Study notes

On this page, the problem of regression will be presented, in order to contextualize the developed tool and its use. For further reading, a series of subsequent works are cited throughout the text (some in English), and help to complement everything discussed.

This tool was the first project developed by Guilherme Aldeia under the guidance of Prof. Dr. Fabrício Olivetti de França, starting in May/2017 and finished in August/2018. The page was revisited and created from scratch again in December/2019, for refactoring the code following good practices learned during the journey.

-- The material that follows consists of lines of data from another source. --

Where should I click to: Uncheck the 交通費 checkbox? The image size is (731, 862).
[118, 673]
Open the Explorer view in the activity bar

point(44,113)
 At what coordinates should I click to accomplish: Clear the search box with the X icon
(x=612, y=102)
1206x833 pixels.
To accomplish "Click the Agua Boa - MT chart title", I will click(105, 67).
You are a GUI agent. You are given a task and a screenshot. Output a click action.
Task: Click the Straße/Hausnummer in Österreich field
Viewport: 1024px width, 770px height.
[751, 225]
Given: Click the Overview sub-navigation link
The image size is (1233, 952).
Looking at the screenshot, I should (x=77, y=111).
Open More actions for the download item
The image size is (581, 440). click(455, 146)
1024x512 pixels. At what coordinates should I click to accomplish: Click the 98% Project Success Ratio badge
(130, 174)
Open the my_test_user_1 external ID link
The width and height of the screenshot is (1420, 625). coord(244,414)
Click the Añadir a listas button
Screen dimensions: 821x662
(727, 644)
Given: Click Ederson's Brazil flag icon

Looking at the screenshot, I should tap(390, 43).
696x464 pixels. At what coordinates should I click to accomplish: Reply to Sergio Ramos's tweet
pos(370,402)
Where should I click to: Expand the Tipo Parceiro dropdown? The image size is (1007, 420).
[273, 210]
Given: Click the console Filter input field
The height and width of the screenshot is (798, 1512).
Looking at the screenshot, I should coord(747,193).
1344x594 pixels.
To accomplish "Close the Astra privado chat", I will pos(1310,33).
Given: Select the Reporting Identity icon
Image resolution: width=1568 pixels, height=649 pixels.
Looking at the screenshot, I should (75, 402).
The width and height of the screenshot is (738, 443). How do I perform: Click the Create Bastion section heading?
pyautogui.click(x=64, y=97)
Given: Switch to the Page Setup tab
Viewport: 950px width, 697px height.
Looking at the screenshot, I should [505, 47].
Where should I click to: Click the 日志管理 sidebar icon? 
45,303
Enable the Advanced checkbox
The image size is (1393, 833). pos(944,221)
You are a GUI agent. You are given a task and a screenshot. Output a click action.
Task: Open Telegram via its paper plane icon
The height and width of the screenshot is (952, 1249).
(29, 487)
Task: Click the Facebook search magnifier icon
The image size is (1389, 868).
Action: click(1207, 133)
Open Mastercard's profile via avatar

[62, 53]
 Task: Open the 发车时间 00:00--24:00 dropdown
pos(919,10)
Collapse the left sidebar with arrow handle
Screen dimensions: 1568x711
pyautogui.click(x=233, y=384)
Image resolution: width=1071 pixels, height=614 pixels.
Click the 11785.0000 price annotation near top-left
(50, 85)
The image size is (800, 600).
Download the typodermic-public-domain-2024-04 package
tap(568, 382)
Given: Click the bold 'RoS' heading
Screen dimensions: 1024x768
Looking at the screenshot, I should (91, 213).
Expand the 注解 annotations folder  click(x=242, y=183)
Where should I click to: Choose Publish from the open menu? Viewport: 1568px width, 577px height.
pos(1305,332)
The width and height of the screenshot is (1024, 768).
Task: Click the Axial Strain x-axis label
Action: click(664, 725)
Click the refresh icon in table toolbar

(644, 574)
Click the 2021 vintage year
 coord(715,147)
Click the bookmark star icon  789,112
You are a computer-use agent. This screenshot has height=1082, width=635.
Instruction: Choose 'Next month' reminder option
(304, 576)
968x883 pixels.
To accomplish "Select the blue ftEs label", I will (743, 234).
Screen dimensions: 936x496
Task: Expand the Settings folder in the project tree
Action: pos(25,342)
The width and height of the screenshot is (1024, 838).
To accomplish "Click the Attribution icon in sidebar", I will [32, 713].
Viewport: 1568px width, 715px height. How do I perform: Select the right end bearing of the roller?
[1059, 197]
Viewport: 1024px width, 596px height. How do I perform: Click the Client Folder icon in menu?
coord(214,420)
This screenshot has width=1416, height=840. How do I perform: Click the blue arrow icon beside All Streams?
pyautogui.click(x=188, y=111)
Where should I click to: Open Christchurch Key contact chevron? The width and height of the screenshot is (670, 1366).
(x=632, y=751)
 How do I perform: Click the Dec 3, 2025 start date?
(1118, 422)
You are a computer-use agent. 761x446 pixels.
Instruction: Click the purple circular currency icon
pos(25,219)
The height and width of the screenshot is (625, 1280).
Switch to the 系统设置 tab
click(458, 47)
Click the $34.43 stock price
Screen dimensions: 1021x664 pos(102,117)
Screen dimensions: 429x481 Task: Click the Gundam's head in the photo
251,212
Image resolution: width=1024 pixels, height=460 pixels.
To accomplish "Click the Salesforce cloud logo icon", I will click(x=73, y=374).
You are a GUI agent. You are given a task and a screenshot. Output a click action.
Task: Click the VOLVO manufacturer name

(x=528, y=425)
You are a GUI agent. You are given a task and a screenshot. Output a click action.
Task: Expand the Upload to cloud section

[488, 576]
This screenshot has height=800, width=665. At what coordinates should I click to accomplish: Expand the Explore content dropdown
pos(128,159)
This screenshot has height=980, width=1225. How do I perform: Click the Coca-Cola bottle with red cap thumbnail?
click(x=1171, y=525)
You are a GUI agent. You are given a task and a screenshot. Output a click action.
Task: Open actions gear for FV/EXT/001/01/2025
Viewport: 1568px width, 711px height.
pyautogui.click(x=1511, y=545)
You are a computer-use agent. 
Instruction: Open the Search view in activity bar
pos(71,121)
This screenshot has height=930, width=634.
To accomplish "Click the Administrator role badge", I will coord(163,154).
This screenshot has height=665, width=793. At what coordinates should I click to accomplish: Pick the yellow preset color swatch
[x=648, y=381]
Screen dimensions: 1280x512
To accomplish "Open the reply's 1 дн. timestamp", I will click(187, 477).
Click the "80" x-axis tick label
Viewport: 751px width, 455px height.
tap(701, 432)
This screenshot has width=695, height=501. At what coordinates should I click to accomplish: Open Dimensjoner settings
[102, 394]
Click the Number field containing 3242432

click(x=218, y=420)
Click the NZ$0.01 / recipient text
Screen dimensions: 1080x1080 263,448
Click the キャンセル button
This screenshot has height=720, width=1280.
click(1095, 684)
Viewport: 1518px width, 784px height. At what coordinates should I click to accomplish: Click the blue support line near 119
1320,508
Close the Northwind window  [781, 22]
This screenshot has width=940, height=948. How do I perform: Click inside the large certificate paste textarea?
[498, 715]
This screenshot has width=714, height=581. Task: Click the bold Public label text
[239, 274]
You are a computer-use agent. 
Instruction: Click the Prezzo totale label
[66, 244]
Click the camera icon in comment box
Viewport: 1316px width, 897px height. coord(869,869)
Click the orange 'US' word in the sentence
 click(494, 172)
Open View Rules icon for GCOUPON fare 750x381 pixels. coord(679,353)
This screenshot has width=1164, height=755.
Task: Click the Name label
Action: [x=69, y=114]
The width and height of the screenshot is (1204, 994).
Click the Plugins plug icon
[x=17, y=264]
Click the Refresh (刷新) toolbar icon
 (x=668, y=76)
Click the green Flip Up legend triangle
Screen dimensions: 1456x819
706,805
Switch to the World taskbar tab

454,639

Also, starting in September 2018, still under the guidance of Fabrício, Guilherme developed his Computer Science Graduation Project on the same theme, where he further studied a proposal for an evolutionary algorithm using the IT structure, and the report can be found here .

The regression problem

Regression is the name given to statistical processes that aims to find a relationship between a set of variables, describing that relationship through a function.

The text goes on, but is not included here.